» About this exercise: Pick up the article on spinach below at the point where it ends and continue writing it.

» Passage for review:
◆ ◆ ◆ ◆

Sunday, May 30, 2010

The Power of Spinach

The queen of France, Catherine de'Medici, adored spinach so much she insisted it be served with every meal. Even today, dishes made with spinach are referred to as "Florentine" as Catherine was from Florence, Italy. Originating in ancient Persia, spinach was an item used in trade, eventually making its way to China and across Europe.

But it was a sailor who put spinach on the American radar—Popeye the Sailor, to be precise. Remember those disproportionate forearms, anchor tattoos, and his corn cob pipe? He gulped spinach into popularity. The spinach-growing community of Crystal City, Texas went so far as to erect a statue to recognize Popeye’s positive influence on the spinach industry.

Thanks to Popeye, spinach has a reputation of being the anabolic steroid of vegetables. That’s a bit unrealistic, but spinach does contain great nutritional value. Especially when eaten fresh, steamed, or quickly boiled, spinach is full of antioxidants, iron, and Vitamins A, C, E, and K.

Looking for a way to add some panache to a meal? Just add spinach. This leafy green has been capturing the appetites of many for centuries. Nutritional and delicious, spinach is an ingredient found in dishes for every meal. Omelets at breakfast, salad at lunch, and in pasta at dinner. Of course it's never a bad idea to enjoy a spinach snack like Popeye.

Spinach and Red-Pepper Calzones


1 1/2 tablespoons of cornmeal

1 large onion, halved and sliced lengthwise

3 tablespoons extra-virgin olive oil

2 garlic cloves, finely chopped

5 ounces baby spinach (8 packed cups)

4 bottled roasted red-peppers, rinsed, patted dry, and cut into 1-inch pieces (1 cup)

12 oil-cured black olives, pitted and coarsely chopped (about 3 Tbsp)

◆ ◆ ◆ ◆

» Supplied material:

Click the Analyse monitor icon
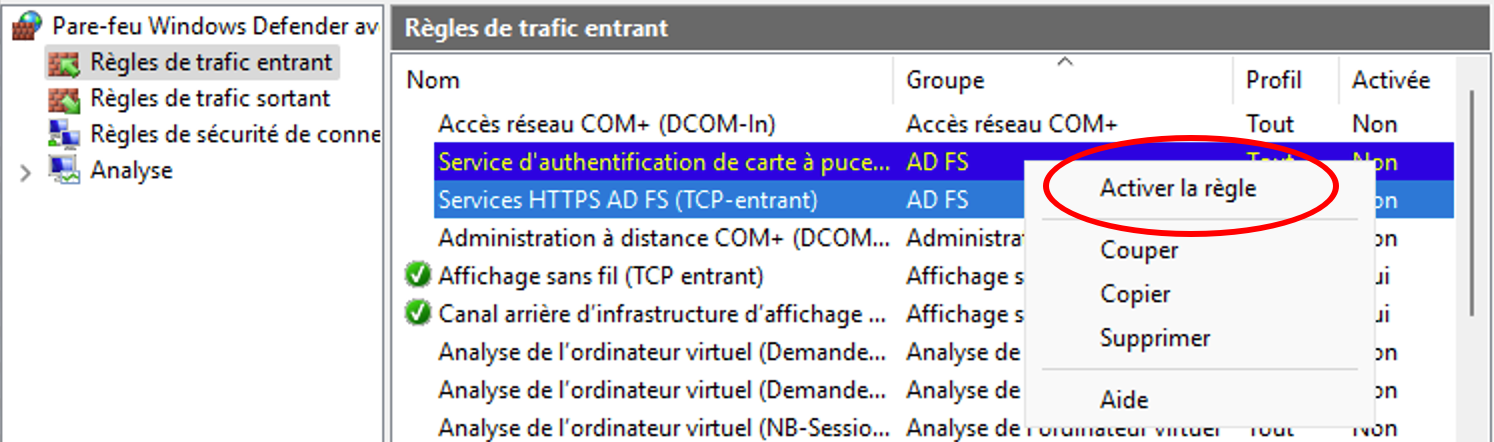Screen dimensions: 1494x442 tap(64, 171)
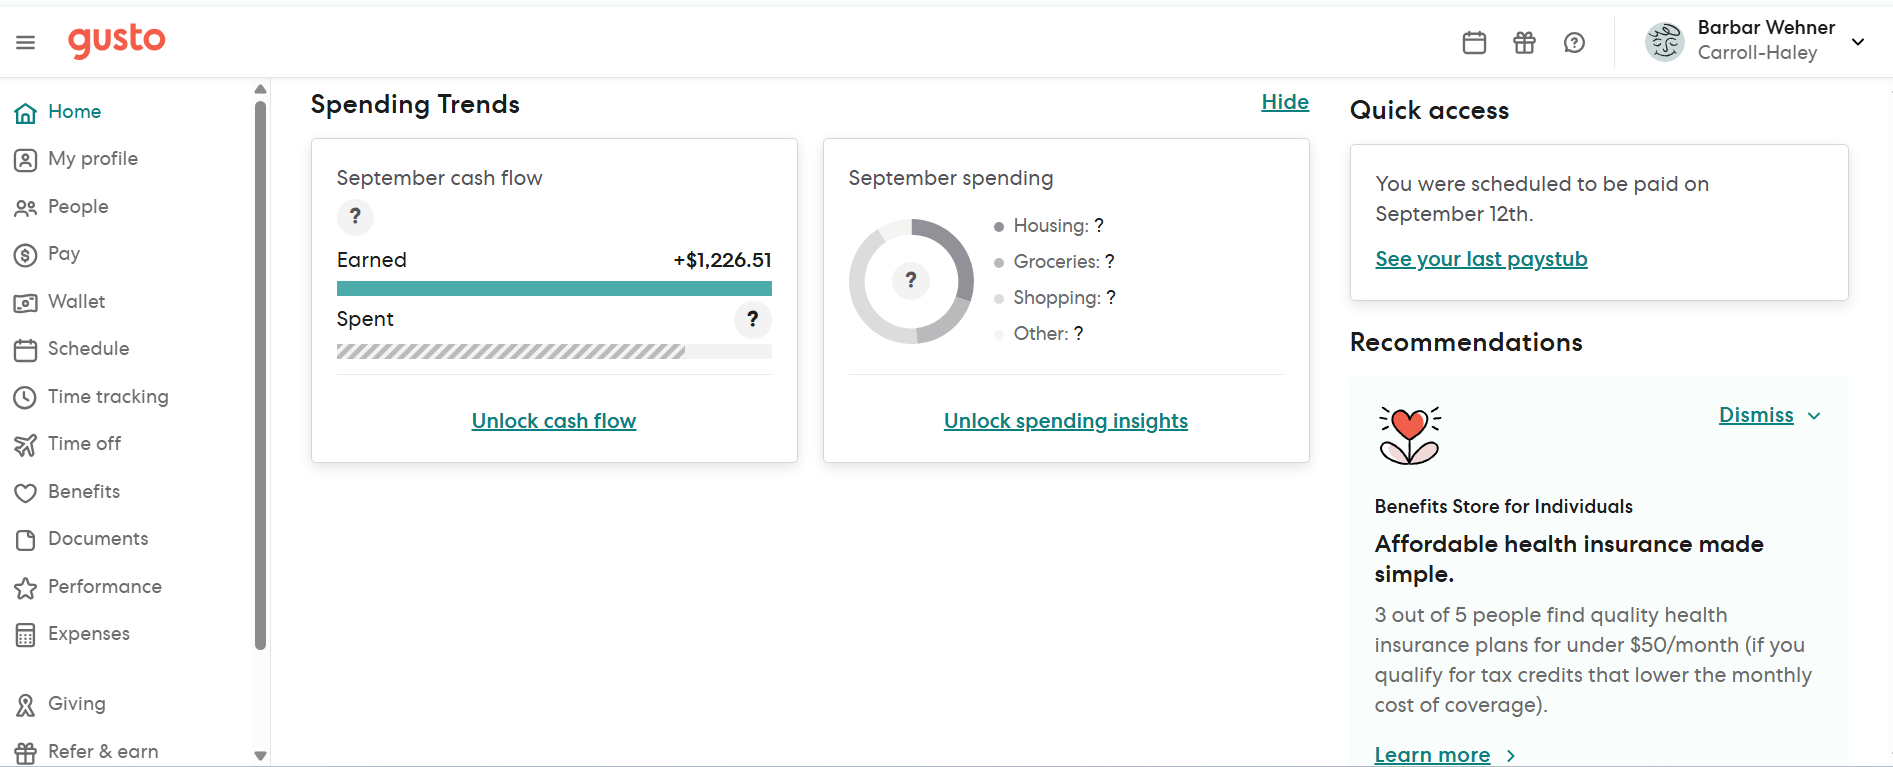Click the September spending donut chart
This screenshot has width=1893, height=767.
[911, 281]
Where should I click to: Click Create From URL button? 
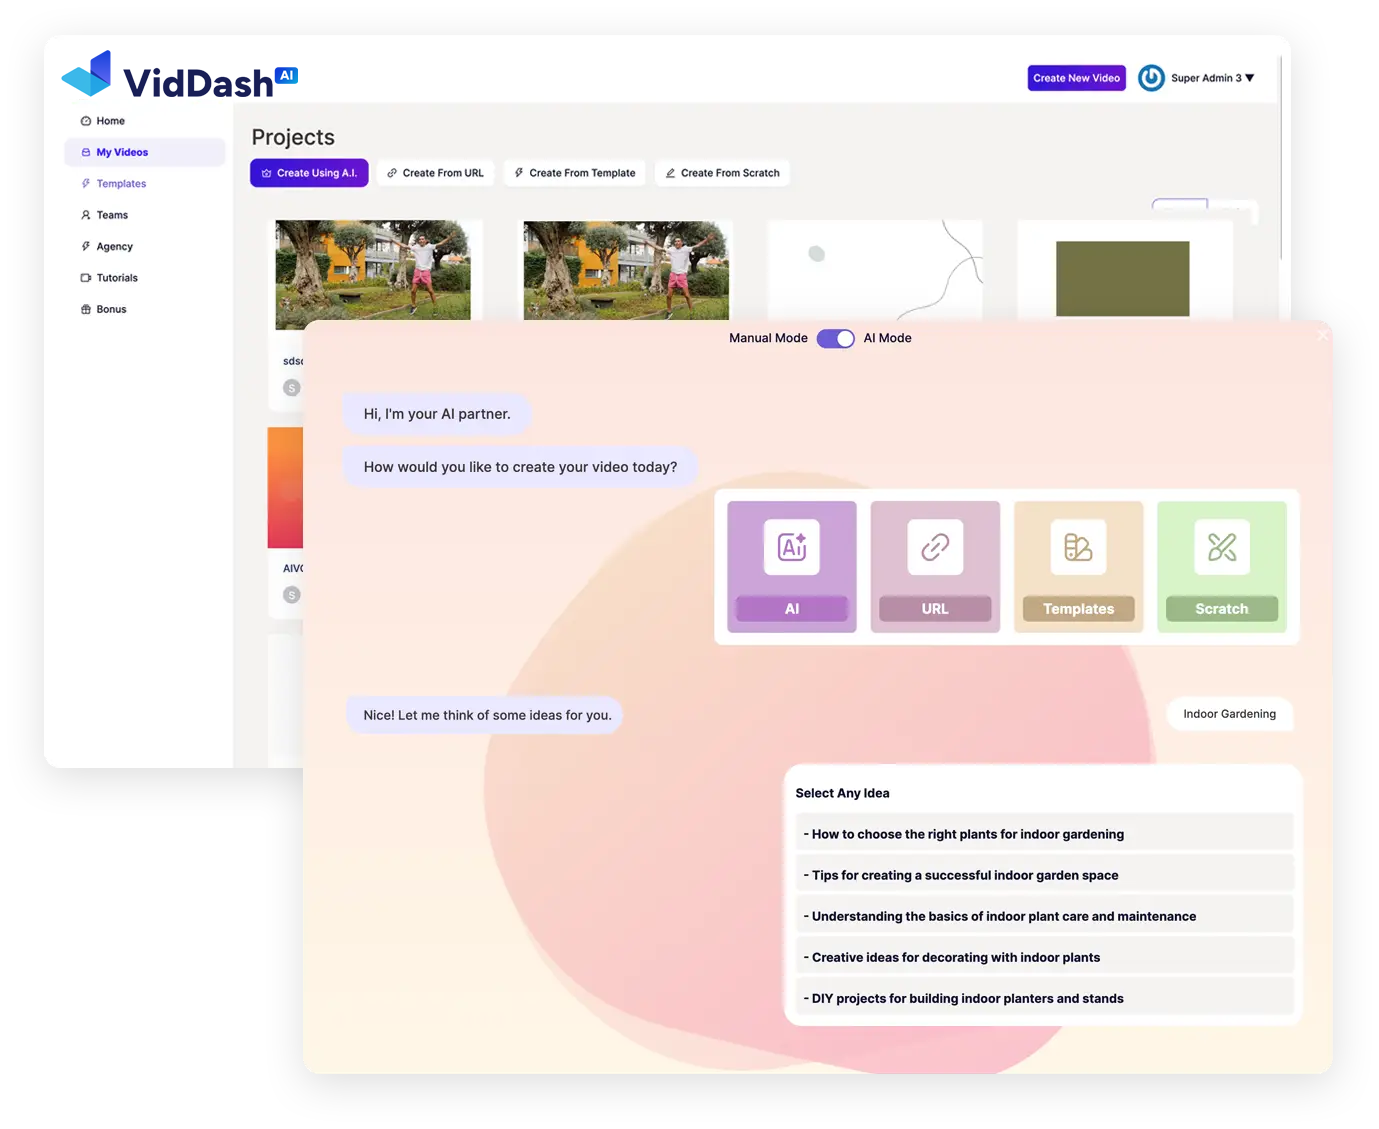tap(435, 173)
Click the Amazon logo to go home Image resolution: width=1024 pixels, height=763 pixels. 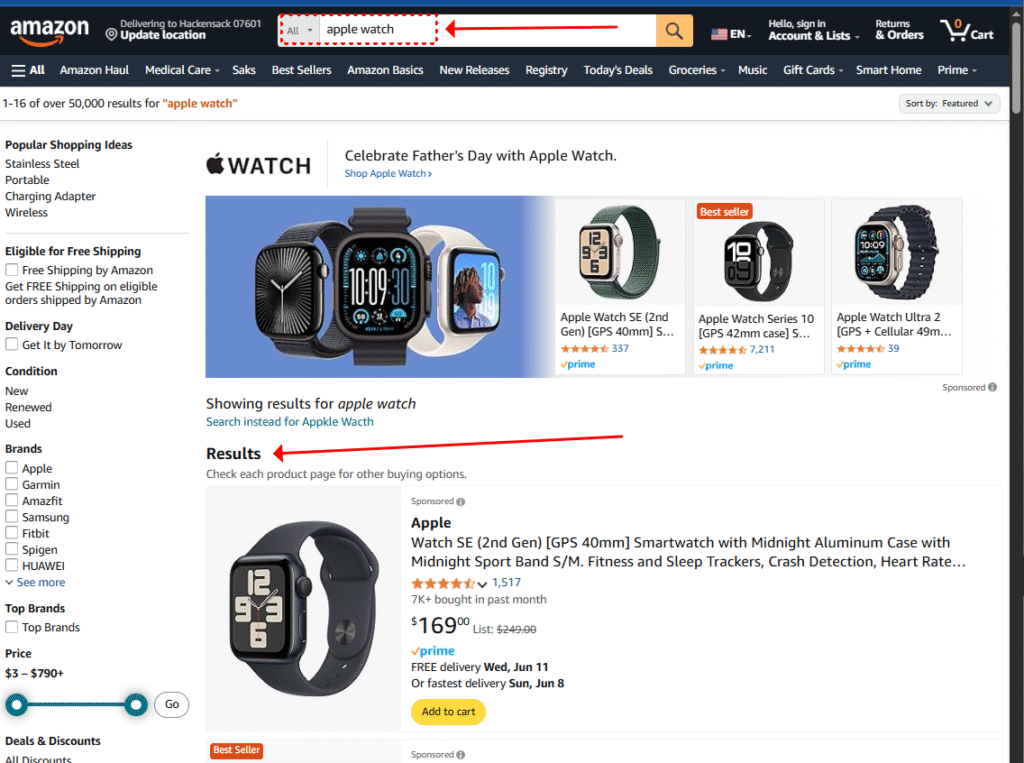click(48, 31)
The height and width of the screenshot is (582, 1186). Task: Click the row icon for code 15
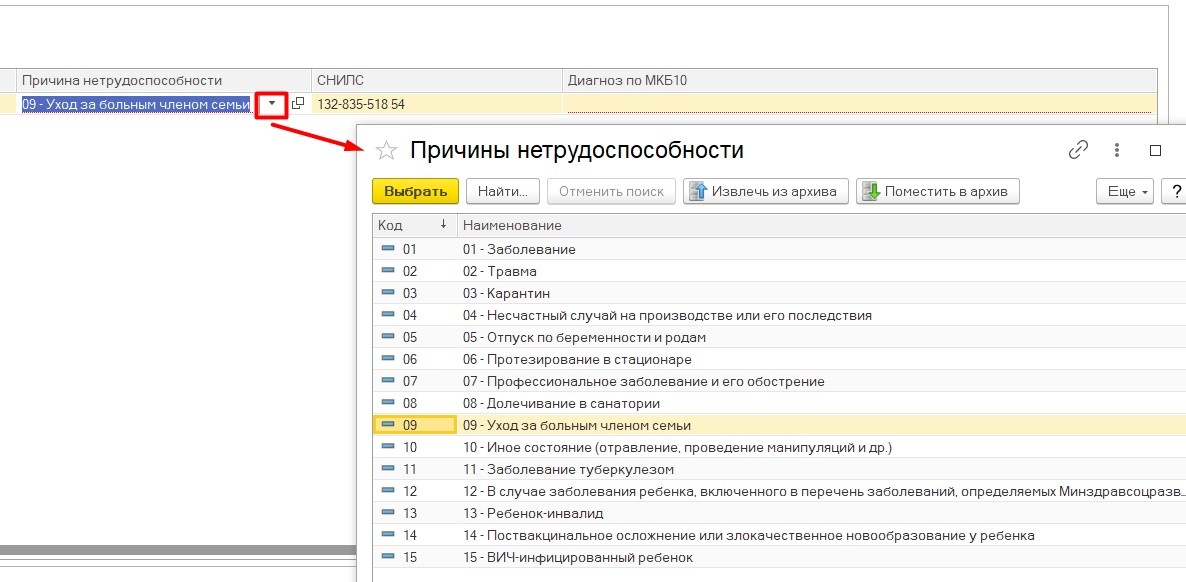click(388, 557)
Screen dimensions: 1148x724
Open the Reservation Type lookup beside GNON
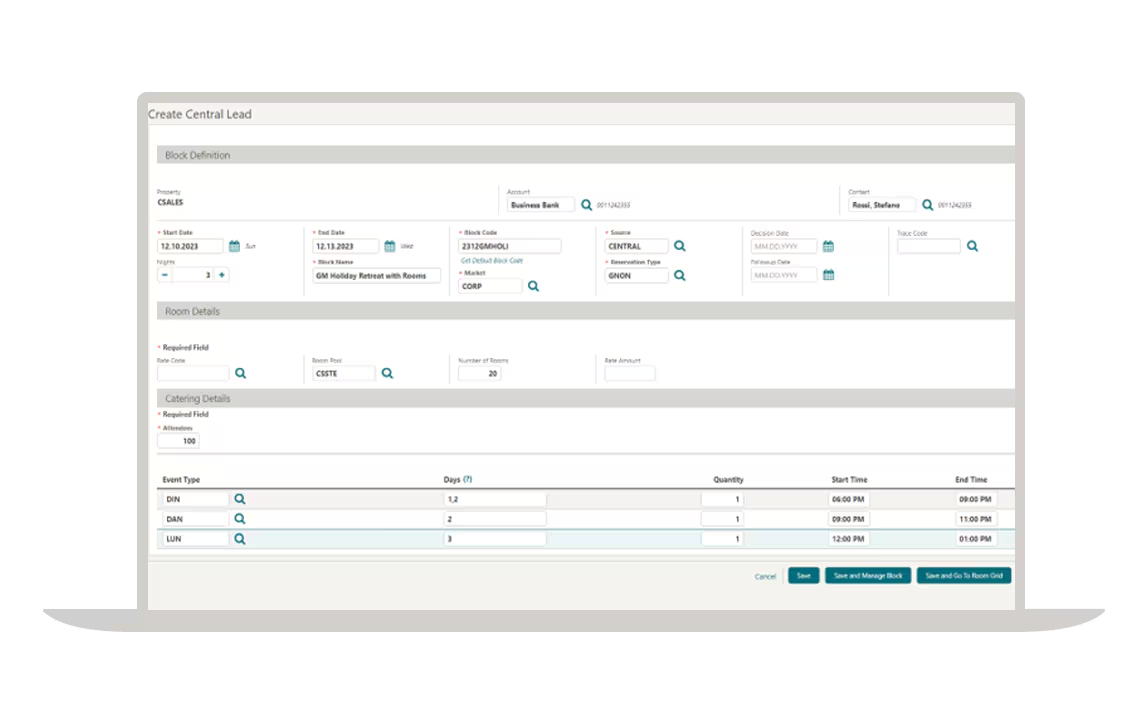[x=680, y=275]
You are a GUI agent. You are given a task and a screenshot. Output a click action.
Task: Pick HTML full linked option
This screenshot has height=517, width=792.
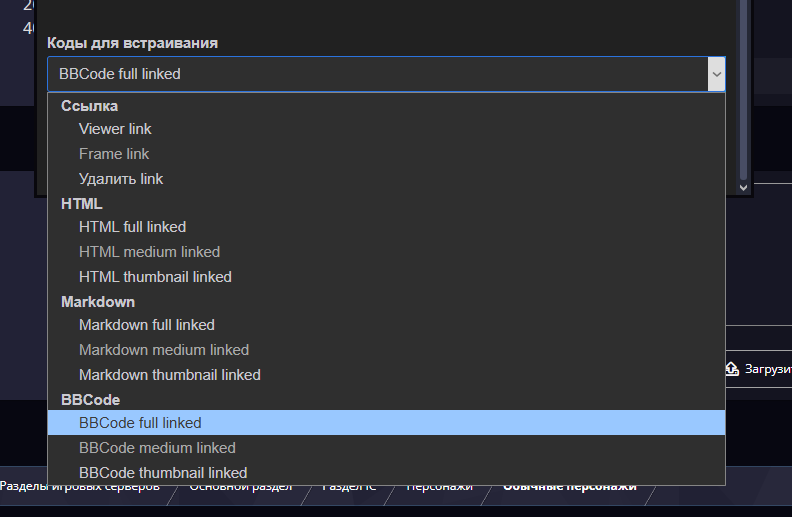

◆ ◆ ◆ ◆

» Response to this exercise:
1 pound Roseli pizza dough, thawed if frozen

1/2 pound smoked mozzarella, cut into 16 pieces


Preheat oven to 500 degrees F with the rack in the lowest position. Sprinkle cornmeal on a large baking sheet.

Cook onion with 1/4 tsp salt in 2 Tbsp of oil in a large heavy skillet over medium heat, stirring occasionally, until beginning to brown, 8 to 10 minutes. Add garlic and cook until fragrant, about 1 minute. Add spinach and cook, stirring frequently, until wilted, about 2 minutes. Stir in red peppers, olives, and pepper to taste. Remove from heat.

Roll out dough on a lightly floured surface with a lightly floured rolling pin into a 14-inch round, then cut into quarters. Roll out 1 quarter into an 8-inch square (keep remaining pieces covered) and arrange with corner nearest you. Put one-fourth of filling on lower half, leaving a 1-inch border, and top with 4 pieces of cheese. Fold dough over to enclose filling. Seal edges. Beginning in 1 corner, stretch sealed edge outward, pinching and rolling dough up over edge to resemble a rope, working your way around. Transfer to baking sheet. Make 3 more calzones in same manner. Cut 3 steam vents in top of each and brush with remaining olive oil.

Bake until golden-brown, 13-15 minutes. Cool 5 minutes before serving.